■ **Task item**:
Copy out the rows word for word, from the line with "on picker-option-autoizolat-selected: Autoizolat." down to the line with "cell-description: Table: tInvoiceDetail, Field: DetailN... is", both included.

■ **Extracted material**:

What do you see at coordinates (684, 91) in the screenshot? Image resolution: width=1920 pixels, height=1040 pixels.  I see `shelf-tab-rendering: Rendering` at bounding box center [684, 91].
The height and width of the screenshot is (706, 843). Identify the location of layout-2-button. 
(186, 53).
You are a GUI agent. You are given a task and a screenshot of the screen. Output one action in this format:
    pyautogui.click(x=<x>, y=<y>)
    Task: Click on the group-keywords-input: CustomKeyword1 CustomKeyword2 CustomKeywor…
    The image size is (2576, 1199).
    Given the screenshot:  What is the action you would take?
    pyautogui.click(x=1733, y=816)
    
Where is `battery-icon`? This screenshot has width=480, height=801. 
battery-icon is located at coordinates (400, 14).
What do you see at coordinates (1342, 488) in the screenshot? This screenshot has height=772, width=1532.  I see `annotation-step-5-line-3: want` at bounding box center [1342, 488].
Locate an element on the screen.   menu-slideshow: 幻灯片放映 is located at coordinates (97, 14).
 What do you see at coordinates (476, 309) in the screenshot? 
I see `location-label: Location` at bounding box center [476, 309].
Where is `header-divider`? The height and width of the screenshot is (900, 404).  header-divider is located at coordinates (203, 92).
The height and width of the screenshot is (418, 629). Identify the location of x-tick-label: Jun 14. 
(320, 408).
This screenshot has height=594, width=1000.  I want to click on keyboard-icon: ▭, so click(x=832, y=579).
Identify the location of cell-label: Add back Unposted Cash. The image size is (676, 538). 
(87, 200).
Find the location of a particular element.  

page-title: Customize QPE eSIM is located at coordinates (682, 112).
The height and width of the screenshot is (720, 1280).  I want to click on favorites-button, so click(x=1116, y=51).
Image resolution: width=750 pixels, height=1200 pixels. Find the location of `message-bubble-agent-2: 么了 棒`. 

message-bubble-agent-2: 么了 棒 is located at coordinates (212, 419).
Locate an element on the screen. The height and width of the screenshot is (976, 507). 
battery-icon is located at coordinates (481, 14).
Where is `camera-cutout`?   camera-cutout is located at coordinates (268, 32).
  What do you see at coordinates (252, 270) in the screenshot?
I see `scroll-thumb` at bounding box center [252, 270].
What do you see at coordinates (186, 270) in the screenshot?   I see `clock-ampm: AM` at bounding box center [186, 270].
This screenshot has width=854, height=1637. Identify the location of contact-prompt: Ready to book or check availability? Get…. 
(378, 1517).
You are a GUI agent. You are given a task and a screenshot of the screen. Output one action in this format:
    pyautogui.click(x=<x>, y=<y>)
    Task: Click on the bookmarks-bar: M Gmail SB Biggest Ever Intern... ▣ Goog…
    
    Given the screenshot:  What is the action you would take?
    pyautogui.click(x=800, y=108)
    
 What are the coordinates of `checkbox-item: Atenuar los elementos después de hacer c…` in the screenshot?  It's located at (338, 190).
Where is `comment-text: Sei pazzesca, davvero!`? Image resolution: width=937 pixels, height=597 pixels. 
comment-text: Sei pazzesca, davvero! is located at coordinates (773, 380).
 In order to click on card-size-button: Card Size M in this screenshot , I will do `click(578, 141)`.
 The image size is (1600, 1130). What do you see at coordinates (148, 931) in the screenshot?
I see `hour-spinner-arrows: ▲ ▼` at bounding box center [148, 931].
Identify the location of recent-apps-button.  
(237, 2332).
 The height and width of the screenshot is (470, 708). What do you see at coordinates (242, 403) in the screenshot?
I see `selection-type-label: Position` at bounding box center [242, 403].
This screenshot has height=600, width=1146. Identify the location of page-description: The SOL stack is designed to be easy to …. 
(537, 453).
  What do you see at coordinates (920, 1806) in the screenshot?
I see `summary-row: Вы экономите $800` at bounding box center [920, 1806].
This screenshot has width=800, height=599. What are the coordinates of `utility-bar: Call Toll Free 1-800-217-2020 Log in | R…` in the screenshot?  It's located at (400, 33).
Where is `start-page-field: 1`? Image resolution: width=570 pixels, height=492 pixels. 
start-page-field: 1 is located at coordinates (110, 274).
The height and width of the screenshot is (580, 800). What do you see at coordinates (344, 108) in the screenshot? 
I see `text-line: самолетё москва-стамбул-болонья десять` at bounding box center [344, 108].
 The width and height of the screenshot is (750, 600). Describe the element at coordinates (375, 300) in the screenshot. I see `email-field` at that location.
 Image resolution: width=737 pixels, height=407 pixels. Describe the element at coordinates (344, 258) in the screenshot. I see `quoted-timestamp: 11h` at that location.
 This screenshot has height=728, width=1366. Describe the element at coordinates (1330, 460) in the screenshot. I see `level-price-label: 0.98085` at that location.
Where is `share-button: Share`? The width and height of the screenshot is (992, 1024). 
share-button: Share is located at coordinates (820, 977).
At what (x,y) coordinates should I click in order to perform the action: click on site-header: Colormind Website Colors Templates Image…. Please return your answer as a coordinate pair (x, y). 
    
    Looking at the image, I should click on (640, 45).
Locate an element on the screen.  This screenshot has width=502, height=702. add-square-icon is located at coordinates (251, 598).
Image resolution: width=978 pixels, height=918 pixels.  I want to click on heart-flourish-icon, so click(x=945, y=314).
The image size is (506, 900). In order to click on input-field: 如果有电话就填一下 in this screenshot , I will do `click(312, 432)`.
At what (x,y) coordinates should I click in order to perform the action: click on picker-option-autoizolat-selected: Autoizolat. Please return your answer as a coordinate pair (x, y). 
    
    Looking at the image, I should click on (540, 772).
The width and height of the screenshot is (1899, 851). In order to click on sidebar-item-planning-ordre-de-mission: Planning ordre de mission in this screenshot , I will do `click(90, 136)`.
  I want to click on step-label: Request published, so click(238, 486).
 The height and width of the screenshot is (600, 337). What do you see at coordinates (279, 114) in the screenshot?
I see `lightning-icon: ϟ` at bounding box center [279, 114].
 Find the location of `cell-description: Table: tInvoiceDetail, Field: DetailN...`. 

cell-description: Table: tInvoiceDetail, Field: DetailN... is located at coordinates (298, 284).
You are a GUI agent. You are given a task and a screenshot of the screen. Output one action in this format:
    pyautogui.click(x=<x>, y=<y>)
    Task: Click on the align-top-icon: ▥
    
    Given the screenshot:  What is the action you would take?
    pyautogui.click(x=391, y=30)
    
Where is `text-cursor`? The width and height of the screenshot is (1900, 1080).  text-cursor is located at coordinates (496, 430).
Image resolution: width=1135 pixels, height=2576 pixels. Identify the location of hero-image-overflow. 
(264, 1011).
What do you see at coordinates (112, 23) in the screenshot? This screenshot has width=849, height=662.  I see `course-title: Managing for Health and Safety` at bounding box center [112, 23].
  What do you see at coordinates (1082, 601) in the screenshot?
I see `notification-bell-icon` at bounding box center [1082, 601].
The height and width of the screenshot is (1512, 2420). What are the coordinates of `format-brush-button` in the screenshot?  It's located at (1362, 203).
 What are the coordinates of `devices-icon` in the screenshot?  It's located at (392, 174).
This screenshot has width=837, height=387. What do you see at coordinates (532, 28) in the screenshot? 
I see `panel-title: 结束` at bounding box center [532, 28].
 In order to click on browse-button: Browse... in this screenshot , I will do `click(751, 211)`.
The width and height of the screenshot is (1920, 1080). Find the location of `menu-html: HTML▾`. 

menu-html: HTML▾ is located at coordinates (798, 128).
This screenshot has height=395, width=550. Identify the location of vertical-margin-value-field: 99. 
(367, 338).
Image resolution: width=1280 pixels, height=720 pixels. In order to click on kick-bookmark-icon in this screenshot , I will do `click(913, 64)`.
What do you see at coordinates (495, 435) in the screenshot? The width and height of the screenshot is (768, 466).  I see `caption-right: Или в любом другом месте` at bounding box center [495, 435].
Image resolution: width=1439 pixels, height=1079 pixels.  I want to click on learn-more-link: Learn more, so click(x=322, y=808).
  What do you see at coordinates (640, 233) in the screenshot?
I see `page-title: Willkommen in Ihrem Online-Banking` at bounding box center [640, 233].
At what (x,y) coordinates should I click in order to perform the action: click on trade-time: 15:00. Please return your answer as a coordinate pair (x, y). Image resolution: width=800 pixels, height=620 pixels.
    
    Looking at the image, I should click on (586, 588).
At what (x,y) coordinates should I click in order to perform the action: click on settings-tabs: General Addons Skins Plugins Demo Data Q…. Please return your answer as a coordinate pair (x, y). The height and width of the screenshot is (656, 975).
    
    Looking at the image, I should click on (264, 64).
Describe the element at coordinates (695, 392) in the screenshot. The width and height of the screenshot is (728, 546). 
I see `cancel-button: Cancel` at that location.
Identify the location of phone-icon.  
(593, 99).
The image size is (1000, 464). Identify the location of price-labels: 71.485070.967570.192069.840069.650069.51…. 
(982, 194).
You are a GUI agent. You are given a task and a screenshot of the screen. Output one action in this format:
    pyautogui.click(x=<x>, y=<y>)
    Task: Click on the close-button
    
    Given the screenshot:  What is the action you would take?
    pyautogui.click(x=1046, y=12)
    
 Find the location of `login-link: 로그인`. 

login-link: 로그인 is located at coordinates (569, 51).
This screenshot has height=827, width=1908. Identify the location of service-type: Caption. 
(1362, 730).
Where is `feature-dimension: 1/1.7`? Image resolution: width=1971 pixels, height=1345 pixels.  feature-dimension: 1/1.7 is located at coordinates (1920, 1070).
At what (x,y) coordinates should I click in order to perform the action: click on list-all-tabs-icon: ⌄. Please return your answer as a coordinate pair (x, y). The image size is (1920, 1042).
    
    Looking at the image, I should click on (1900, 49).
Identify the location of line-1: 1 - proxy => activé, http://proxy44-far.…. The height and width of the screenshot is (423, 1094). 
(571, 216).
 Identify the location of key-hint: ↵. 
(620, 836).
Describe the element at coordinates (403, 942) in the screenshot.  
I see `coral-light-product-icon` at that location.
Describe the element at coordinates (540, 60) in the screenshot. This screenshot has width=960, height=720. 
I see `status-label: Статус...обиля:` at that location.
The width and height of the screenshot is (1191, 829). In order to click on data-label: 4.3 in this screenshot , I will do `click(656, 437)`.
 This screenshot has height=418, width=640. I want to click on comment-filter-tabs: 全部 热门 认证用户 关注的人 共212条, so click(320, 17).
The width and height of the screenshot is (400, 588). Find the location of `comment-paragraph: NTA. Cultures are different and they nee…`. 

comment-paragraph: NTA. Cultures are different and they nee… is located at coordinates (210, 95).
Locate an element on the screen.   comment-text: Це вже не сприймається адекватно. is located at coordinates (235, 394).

■ **Answer below**:
At what (x,y) coordinates should I click in order to perform the action: click on picker-option-autoizolat-selected: Autoizolat. Please return your answer as a coordinate pair (x, y). 
    
    Looking at the image, I should click on (540, 772).
The width and height of the screenshot is (1899, 851). In order to click on sidebar-item-planning-ordre-de-mission: Planning ordre de mission in this screenshot , I will do `click(90, 136)`.
  I want to click on step-label: Request published, so click(238, 486).
 The height and width of the screenshot is (600, 337). What do you see at coordinates (279, 114) in the screenshot?
I see `lightning-icon: ϟ` at bounding box center [279, 114].
 Find the location of `cell-description: Table: tInvoiceDetail, Field: DetailN...`. 

cell-description: Table: tInvoiceDetail, Field: DetailN... is located at coordinates (298, 284).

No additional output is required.